More than 345 extrasolar planets have been logged. “But we can only easily spot planets today that are Jupiter-sized,” Ellis says. What everyone wants to find are rocky, Earth-sized planets that have atmospheres. And that, he says, is about to become possible.
Even GMT, the smallest of the three next-generation big-bruiser telescopes, “can essentially mask out the light from a parent star so that we can directly image its planet and study the spectra of the planet’s atmosphere,” Freedman says.
This is “exciting and very inspirational,” says her colleague Dressler. Cosmologists are starting to investigate not only how to uncover Earthlike planets in the sun’s region of the Milky Way, “but also whether such planets might have the elements of life. Even whether their atmospheres show evidence of seasons, or signatures of likely vegetation.”

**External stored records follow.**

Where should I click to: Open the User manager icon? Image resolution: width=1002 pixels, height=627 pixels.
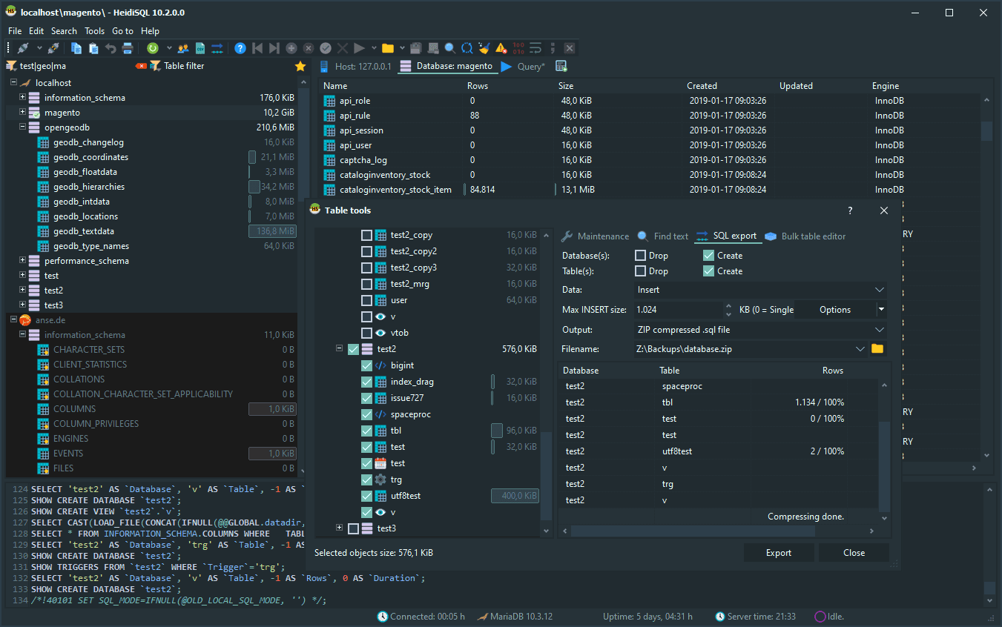(x=182, y=47)
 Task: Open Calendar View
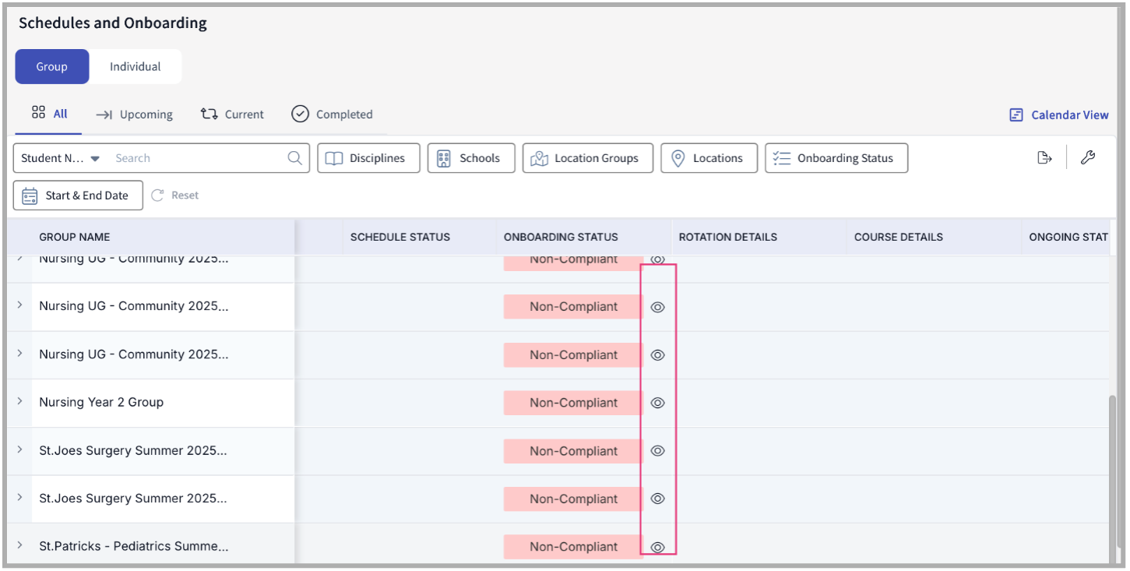pos(1059,115)
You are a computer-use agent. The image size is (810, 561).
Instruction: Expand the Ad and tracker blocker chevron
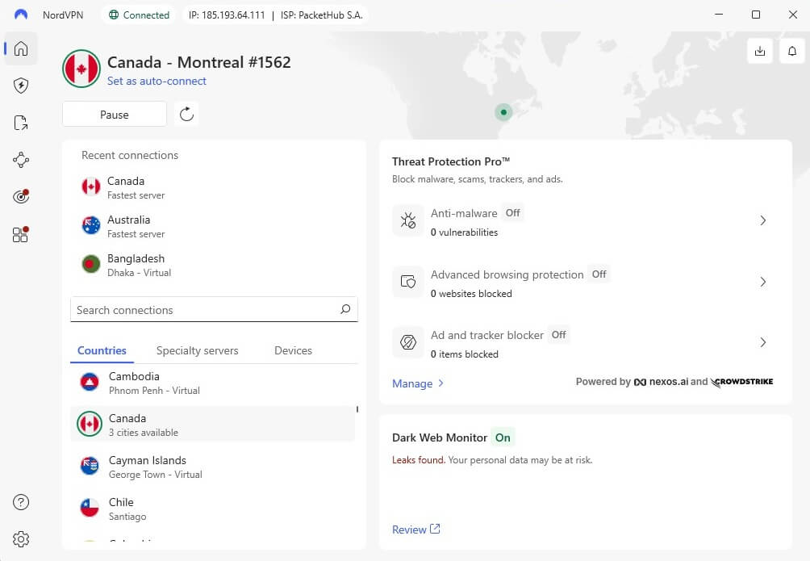click(x=762, y=342)
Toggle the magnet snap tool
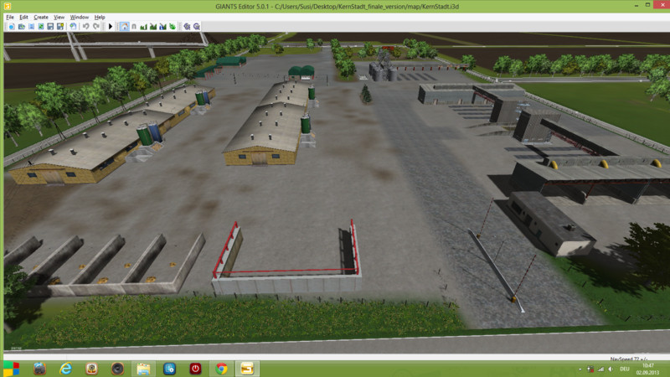The width and height of the screenshot is (670, 377). pos(134,26)
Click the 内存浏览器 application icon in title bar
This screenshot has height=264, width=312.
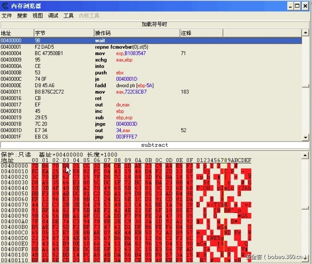5,6
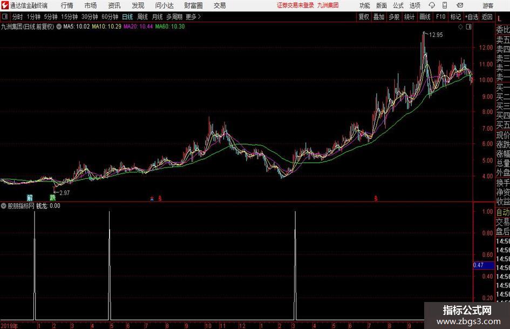Toggle the 叠加 overlay option
This screenshot has height=329, width=510.
pyautogui.click(x=379, y=17)
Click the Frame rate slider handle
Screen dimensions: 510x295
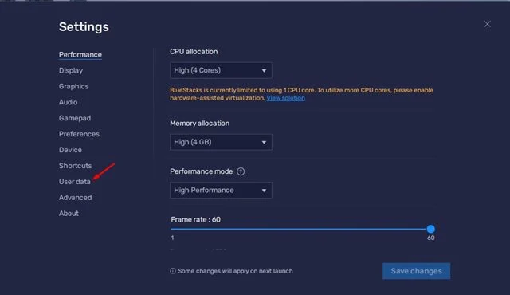[x=430, y=229]
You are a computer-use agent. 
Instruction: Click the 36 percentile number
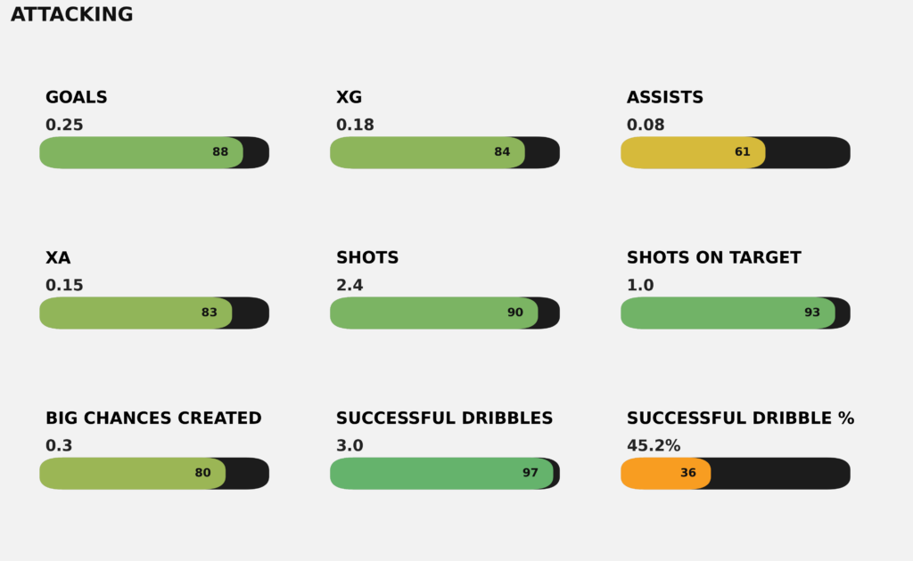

Although the new generation of telescopes will likely make inroads into understanding extrasolar planets, Dressler suspects astronomers will probably need far bigger space telescopes to “break the field open.” But the growing trend in astronomy, he says, is that instead of focusing primarily on “the broad scope of things over vast distances and eons of time, we’re starting to examine how all of those grand but simple processes in the universe have led to great complexity.” Like life on Earth.